CRISPR-Cas, the Nobel Prize-winning gene-editing technology, has the potential to target resistance genes and make bacteria sensitive to first-line antibiotics again, according to a study.
CRISPR-Cas, the Nobel Prize-winning gene-editing technology, has the potential to target resistance genes and make bacteria sensitive to first-line antibiotics again, according to a study.
CRISPR-Cas, which functions like molecular "scissors", allows for precise alterations to the genomes of living organisms. This revolutionary technique, which brought its inventors, Jennifer Doudna and Emmanuelle Charpentier, the Nobel Prize in Chemistry in 2020, can cut the DNA at designated spots -- deleting unwanted genes or introducing new genetic material into an organism's cells, paving the way for advanced therapies.

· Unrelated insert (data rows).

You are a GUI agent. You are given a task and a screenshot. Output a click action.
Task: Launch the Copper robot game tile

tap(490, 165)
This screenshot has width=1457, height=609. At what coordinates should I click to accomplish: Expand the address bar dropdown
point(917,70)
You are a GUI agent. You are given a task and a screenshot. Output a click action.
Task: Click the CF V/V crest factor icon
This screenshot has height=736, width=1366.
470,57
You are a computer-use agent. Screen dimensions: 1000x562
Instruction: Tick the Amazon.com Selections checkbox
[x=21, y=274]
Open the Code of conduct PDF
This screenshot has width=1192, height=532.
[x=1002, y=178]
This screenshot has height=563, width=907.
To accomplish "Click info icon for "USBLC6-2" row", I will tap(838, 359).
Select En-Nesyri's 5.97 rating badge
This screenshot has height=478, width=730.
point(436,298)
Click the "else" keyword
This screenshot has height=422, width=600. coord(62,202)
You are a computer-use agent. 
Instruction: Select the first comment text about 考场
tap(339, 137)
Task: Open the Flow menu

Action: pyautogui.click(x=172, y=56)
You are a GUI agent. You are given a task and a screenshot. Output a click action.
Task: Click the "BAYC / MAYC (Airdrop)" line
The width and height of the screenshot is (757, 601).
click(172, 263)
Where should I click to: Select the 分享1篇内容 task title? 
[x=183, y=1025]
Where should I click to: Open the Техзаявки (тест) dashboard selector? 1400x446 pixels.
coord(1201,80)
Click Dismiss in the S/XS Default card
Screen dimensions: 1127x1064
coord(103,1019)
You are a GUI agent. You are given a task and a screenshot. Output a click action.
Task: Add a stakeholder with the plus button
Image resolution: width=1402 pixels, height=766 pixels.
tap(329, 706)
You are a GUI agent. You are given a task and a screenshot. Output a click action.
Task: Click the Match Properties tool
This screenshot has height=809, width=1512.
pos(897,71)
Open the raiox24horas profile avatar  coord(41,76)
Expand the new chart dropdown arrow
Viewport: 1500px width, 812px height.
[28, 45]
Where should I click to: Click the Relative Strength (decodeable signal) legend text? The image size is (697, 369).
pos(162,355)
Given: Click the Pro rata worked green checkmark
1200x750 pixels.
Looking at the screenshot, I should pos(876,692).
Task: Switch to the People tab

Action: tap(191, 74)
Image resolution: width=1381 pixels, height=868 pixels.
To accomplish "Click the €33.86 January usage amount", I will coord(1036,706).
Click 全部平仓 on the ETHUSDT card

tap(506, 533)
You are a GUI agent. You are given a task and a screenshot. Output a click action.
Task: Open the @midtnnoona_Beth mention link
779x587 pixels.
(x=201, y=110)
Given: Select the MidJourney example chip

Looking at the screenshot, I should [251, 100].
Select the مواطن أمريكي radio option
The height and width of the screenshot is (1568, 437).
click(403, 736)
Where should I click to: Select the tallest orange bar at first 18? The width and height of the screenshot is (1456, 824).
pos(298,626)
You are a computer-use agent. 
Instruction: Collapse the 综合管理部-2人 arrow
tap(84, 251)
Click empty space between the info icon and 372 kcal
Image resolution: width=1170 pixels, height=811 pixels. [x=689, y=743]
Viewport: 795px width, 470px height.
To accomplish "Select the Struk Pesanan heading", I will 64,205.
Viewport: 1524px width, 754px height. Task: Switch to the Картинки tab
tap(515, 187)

Even as antimicrobial resistance (AMR) is continuing to increase globally, researchers from the University of Copenhagen noted that CRISPR/Cas systems can also be employed for developing antimicrobial agents. It can effectively and selectively kill target bacterial populations, they noted in the study, presented at the ongoing ESCMID Global Congress in Barcelona.
Dr Rodrigo Ibarra-Chavez, Department of Biology, University of Copenhagen, said that CRISPR-Cas systems (a bacterial immunity system) work by inducing "bacterial cell death or interfering with antibiotic resistance expression".
However, bacteria have ways to fight back as they also possess built-in anti-CRISPR systems that can repair any damage caused by CRISPR-Cas systems. Their research proposes creating guided systems against AMR genes that could treat infections and prevent the dissemination of resistance genes via mobile genetic elements (MGEs).
MGEs are parts of the bacterial genome that can move to other host cells or also transfer to another species.
Dr Ibarra-Chavez noted that repurposing MGEs and choosing the delivery mechanism involved in the antimicrobial strategy is important for reaching the target bacterium. The method removes bacteria's resistance power and makes "them vulnerable again to first-line antibiotics", the study said.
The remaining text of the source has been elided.